Diese Nachricht machte rasend schnell die Runde und dürfte an kaum einem Anhänger der Fohlen vorübergegangen sein. Gladbachs Sportdirektor Max Eberl fand für den Verfasser dieser ursprünglichen "News" einen treffenden Begriff, den er zuletzt noch einmal unterstrich.

"Mittlerweile handelt es sich auch oft um Einzelmeinungen, denen eine völlig überhöhte Bedeutung beigemessen wird und die dann ungeprüft von den Medien übernommen werden", erläutert Markus Aretz auch die Gründe dieser modernen Unkompliziertheit, ohne großen Aufwand eine enorme Reichweite erzeugen zu können.

Markus Aretz sieht die Anonymität im Netz als großes Problem
Markus Aretz sieht die Anonymität im Netz als großes Problem / Quelle: Markus Aretz/Borussia Mönchengladbach

Während jedoch diese Facette der sozialen Digitalisierung nur sehr schwerlich in den Griff zu bekommen ist, muss in einem anderen Bereich dringend ein konsequentes Umdenken angestrebt werden.

"Die Anonymität im Netz ist ein Schutzschild für viele Kritiker.

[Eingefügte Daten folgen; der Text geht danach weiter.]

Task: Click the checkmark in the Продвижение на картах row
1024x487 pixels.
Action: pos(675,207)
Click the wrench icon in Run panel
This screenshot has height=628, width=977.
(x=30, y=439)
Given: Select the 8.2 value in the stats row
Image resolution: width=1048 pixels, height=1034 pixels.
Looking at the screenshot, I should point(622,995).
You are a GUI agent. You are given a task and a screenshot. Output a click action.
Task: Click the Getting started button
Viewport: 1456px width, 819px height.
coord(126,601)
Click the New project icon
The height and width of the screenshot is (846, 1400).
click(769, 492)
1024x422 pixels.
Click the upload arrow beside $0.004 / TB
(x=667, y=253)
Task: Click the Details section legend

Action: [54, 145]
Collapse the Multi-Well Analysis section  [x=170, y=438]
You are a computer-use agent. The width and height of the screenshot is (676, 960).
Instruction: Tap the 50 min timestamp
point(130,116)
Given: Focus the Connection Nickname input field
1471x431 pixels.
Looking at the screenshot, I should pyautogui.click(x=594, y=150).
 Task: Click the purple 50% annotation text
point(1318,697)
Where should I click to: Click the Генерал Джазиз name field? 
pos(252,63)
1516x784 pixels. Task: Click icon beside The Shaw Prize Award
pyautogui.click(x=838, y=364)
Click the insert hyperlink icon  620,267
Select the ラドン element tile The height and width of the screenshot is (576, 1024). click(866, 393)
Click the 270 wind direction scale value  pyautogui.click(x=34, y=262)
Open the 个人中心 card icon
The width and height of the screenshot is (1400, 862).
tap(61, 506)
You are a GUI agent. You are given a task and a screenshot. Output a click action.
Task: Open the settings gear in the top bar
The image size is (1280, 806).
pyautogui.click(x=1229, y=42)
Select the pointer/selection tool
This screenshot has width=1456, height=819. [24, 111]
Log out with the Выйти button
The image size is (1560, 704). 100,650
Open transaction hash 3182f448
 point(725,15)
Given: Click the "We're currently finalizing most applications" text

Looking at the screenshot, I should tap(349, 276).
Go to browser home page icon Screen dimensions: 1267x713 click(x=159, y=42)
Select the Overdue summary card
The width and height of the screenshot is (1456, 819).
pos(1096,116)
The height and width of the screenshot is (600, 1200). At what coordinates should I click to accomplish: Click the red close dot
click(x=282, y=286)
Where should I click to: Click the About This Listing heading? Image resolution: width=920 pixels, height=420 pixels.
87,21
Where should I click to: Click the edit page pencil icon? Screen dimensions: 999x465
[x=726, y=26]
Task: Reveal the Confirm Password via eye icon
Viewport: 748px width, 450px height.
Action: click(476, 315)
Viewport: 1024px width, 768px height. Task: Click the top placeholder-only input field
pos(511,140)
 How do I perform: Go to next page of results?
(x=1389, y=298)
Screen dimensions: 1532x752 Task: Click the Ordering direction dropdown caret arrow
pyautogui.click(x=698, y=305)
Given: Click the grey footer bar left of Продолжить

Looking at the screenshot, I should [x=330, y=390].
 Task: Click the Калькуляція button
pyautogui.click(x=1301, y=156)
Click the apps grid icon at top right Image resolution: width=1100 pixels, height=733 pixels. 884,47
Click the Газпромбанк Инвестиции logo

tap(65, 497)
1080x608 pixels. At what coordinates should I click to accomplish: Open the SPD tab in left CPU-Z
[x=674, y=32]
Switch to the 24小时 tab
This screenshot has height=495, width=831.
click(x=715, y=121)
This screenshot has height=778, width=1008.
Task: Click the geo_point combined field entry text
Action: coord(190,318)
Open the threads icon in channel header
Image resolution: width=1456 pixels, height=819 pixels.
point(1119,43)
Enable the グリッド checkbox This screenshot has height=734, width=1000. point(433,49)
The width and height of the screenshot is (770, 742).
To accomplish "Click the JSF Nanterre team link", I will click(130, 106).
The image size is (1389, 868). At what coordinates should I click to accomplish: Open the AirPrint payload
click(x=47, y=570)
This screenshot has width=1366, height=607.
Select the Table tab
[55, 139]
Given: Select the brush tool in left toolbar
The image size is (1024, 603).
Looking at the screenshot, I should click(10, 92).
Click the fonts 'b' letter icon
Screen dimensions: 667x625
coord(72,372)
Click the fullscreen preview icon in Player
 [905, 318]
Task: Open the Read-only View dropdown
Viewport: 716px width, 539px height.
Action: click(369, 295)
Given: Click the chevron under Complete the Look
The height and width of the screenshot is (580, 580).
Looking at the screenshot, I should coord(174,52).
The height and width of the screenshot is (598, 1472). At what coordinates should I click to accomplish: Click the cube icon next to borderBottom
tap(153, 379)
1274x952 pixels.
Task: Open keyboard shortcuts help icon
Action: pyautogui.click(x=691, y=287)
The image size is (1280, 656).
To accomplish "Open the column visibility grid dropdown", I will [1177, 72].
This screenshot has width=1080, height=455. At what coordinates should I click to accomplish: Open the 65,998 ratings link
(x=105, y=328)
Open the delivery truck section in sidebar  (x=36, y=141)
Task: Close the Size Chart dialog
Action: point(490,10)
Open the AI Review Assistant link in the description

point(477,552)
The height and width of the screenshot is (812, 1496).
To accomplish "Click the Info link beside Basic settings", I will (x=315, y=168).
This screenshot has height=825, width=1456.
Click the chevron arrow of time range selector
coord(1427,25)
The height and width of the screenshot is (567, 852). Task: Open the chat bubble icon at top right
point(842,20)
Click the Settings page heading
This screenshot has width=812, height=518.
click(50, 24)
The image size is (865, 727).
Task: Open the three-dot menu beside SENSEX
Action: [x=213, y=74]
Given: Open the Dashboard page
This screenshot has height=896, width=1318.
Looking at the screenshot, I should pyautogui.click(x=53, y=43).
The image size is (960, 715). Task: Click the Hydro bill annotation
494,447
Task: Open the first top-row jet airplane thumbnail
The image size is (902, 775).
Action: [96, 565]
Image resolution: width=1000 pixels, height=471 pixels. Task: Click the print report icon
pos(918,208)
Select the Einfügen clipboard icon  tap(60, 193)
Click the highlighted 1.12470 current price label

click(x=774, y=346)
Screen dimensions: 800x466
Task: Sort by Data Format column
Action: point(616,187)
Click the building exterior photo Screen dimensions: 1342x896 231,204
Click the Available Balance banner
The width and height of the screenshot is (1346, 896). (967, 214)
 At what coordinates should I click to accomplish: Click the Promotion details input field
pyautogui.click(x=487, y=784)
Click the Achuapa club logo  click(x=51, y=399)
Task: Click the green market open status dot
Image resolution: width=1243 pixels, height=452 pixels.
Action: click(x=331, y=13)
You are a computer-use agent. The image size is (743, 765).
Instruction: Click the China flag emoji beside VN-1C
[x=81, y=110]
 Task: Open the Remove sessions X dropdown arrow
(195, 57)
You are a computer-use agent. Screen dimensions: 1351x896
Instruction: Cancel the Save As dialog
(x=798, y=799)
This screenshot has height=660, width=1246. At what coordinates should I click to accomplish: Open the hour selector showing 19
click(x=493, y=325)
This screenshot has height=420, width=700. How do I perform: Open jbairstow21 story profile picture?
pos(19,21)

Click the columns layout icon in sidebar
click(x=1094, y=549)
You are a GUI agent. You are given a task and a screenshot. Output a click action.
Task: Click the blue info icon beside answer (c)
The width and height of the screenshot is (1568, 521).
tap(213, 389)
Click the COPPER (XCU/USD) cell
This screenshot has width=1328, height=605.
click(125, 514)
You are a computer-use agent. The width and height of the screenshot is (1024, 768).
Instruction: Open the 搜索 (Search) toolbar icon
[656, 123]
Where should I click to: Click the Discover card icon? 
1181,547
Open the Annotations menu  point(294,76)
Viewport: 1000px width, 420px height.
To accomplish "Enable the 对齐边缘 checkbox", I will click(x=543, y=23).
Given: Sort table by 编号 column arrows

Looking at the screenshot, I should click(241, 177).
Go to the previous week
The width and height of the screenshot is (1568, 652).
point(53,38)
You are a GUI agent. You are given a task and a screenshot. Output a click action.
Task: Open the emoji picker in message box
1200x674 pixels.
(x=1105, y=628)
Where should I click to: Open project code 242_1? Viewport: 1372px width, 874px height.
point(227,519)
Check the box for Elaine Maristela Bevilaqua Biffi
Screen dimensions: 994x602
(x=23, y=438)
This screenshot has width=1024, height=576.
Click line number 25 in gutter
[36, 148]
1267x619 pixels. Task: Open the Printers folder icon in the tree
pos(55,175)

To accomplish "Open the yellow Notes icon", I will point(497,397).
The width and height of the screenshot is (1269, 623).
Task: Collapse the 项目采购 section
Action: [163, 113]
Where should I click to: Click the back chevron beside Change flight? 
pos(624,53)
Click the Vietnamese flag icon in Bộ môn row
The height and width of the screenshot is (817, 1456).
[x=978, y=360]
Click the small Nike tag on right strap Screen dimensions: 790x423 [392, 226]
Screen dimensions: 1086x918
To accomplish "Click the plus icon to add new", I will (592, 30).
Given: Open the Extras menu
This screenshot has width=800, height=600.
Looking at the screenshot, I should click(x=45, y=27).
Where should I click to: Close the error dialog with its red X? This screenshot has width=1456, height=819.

Ich würde mir wünschen, demjenigen gegenübertreten zu können, der Spieler oder Verantwortliche beleidigt oder rassistisch attackiert, anstatt nur dessen Pseudonym zu sehen. Die meisten Menschen würden mehr auf ihre Wortwahl achten, wenn sie sich nicht verstecken können. Eine juristische Nachverfolgung muss möglich sein, denn eine Art 'Kommentar-Erlaubnis' einzuführen, ist utopisch", spricht Markus Aretz das aus, was wohl einer überwältigenden Mehrzahl der User auf der Seele liegt.

Denn wo man auf der einen Seite sicherlich über die Schwierigkeiten einer automatisierten Zensur oder einer zu großen Transparenz der Nutzer diskutieren kann und muss, darf es in den von Markus Aretz genannten Beispielen keine zwei Meinungen geben.